■ Request: Pick out every line in the items below that contains the word "size", and copy each one.

-- Data entries start --

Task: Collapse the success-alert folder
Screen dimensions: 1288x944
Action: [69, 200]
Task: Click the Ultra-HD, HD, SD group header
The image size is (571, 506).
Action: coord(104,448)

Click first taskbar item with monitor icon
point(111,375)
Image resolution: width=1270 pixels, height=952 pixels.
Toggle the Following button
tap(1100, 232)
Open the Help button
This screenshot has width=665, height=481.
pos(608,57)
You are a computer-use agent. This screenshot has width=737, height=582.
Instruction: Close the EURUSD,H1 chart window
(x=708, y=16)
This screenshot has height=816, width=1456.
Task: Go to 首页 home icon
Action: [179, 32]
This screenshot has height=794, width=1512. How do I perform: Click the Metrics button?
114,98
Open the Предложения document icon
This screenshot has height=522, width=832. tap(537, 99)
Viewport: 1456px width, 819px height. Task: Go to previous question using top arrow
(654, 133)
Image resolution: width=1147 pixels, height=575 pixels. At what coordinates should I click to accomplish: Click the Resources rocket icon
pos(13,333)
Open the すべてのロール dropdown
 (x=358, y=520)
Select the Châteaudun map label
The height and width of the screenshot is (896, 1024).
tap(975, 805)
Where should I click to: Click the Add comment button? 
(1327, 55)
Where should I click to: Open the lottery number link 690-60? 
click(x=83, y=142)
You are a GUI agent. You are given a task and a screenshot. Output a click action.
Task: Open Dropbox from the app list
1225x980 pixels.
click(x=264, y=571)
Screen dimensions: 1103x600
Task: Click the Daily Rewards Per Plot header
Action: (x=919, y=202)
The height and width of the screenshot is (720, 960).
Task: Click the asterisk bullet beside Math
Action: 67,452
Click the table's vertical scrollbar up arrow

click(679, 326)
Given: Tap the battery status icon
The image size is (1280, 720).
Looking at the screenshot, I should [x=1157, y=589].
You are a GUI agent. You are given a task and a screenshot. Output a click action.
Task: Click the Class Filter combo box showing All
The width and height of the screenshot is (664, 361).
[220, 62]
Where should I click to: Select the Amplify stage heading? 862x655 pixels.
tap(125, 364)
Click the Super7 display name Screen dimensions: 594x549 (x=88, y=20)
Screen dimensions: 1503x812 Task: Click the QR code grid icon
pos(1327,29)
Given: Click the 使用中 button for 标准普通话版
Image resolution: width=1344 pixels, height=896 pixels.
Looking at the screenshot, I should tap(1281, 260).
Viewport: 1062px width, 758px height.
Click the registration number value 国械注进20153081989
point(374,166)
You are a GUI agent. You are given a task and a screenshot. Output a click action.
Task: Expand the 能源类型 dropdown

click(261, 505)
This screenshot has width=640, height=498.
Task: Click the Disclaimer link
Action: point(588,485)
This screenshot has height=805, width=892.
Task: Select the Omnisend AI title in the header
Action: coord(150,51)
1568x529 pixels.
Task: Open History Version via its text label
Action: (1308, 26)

-- Data entries end --

■ Expected answer:
The image size is (571, 506).
The image size is (1280, 720).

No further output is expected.